As Khmer living oversea, USA is my favorite country that I love after my homeland "Cambodia". But what the USA make now with the former Cambodian refugee in USA is absolutely wrong. Those were refugees in the period of President Reagan (Absolute Father against Communism) and President Bush (follow MR Reagain race). Those were victim of communism and when those act wrong thing, USA send back to Cambodia (halb Communism and Dictator), That is the best solution for USA new policy now, under democrate party? That is the wrong decision what USA act. This decision I will never accepted. If those act wrong those punish accoding to the USA law!!
That is USA. I made a few attempts in the past to go and live there. Been to a Thai refugee camps, spent hardship there for the purpose but now I have lost my intention. USA is a county where their people live a high competing life but not as happy as those i.e. in Spain. Freedom and Human Right is just the front end but the back end is different - that is why they are hate by.....
USA is 100% right.
You commit crime in USA, you must be jailed in USA.
You are a criminal, you have no right to live in USA.
You know anyone collect dog shit and put them in his hand bag ?
After all, if you really want to be a good person, Cambodian live is not as bad as that !
That's what we call a "double" sentence. the person has been convicted, sentenced and served time for his crime paid his dues to society.
Now he is serving a second sentence, a life time imprisonment in a country where he is a foreigner.
that is not justice. That is cowboy style hanging.
jayavarman
Jayavarman,
you should know that Cambodian life for foreigner is not bad at all in Cambodia.

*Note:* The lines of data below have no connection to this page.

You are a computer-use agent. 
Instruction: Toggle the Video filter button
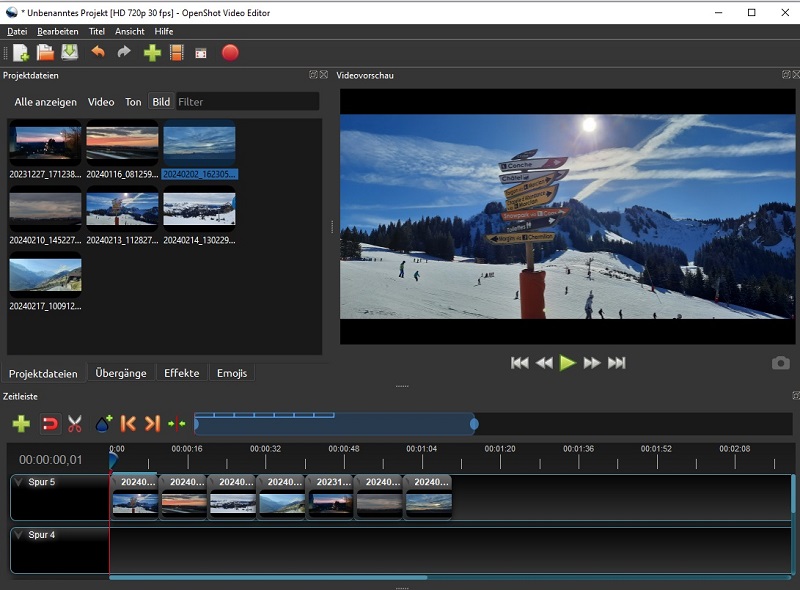101,102
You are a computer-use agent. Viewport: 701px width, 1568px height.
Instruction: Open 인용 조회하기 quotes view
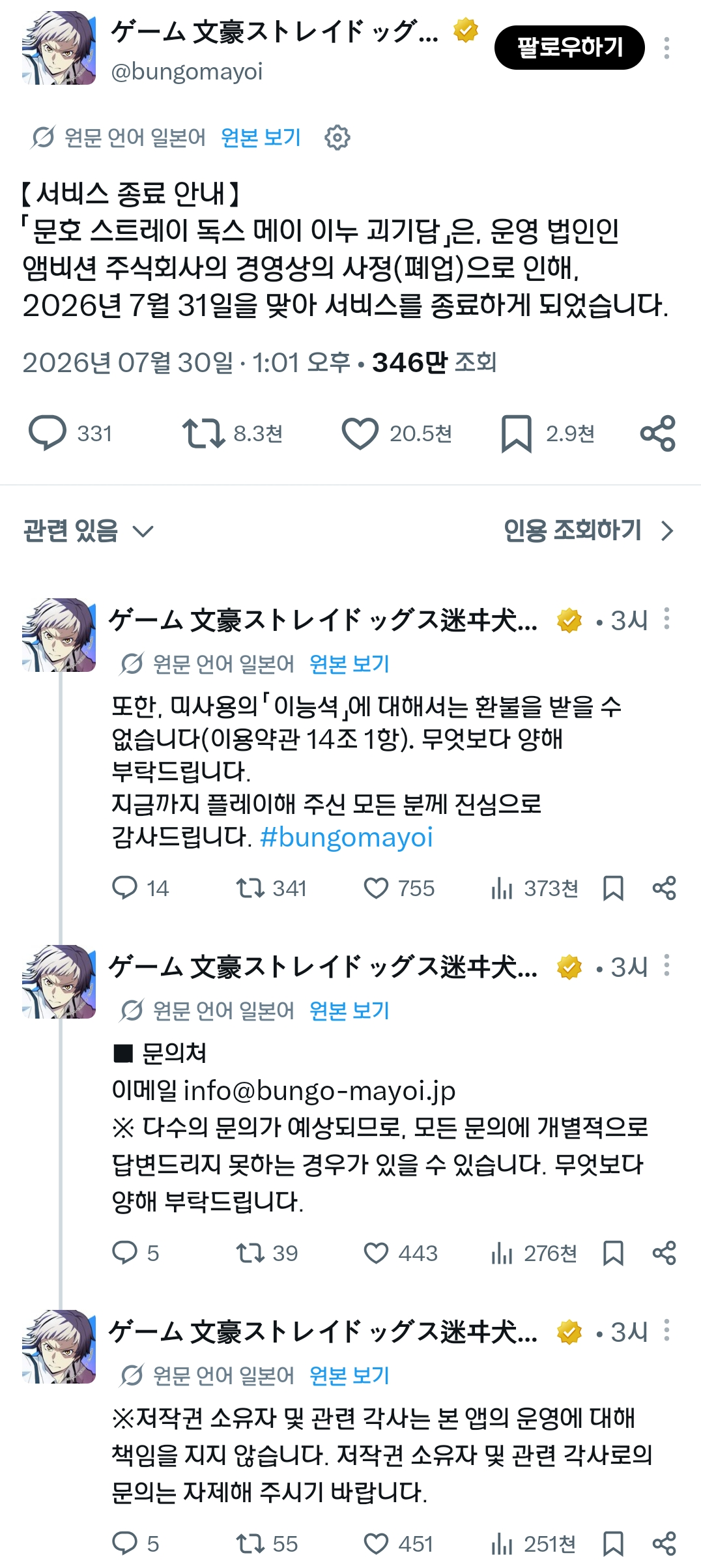tap(588, 530)
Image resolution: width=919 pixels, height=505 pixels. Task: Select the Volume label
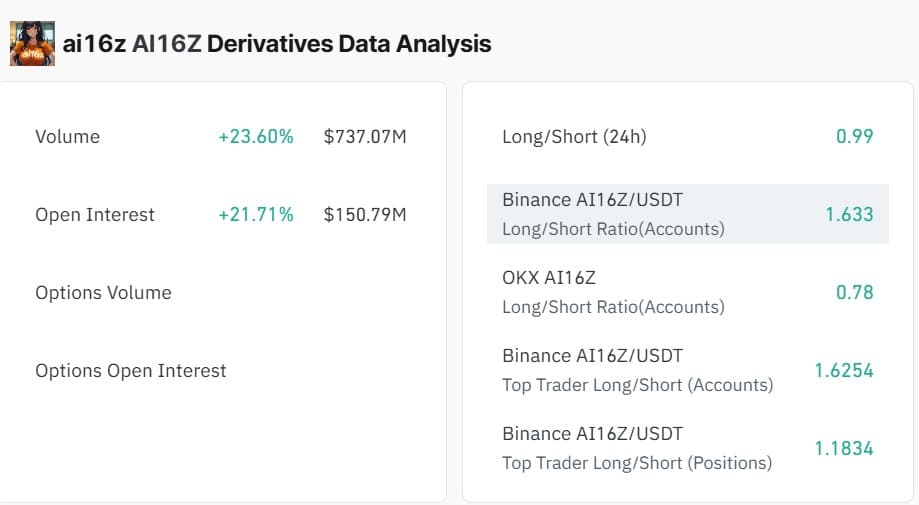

Look at Mut's ex-girlfriend, she earns $1400 per month and pay $1400 per month as mortgage ?
Hi 6:24 PM ,
Let me tell you what i get from Wikileaks : ICE officers is on the way to your place. I wonder why ?
Send him to Afghanistan.
Very good new, like that, his parents have excuse to return to live in Cambodia.
I don't see why living in Cambodia is a bad thing? People in Cambodia live a much happier lives than the depressed Khmer in the US. Go back to Cambodia and make something of yourself. Cambodia is growing and opportunities are plenty.
I am happy and strongly support US deportation of all Khmer Refugees back to their home land. They were the waste and heavy on the earth of United States of America, which is the free and the opportunity they never want to get or accepted. I strongly vote in favorite to deport them all back to their home country call Kampuchea.
12:23
Its not bad? Why is some of the deportee's end up comitting suicide? ...and why are the deportee resisting to go back if it is plenty of opportunity?
Why don't you go back.....dumb ass?
If you are realy want to stay in US, you just need to show them. Action speak louder than word.
I will start by hunger strike first.
Well all Khmer came to US as a foreigner and we all survive the challenges, we adapt to the American culture etc. Foreigner able to adapt to Cambodian living, learn Khmer etc. Come on man, Cambodia is not bad as you think, stop wasting time and start a new life there. If your parent able to adapt to America and foreigner adapt to Cambodia, it should be more easier on the deportee to adapt to Cambodian living there, after all you are a Khmer born!
Relaxin Cambodia??? Look at ah Kwack face ! mon!!!
Deportee, Don't be afraid of your own country. Adapt and you will be adopted after all Cambodia is your motherland. There is no need to protest and look at it as a new opportunity and new adventure in life.
Cambodian go back to your country. America is not the place for you. It is for Mexican only.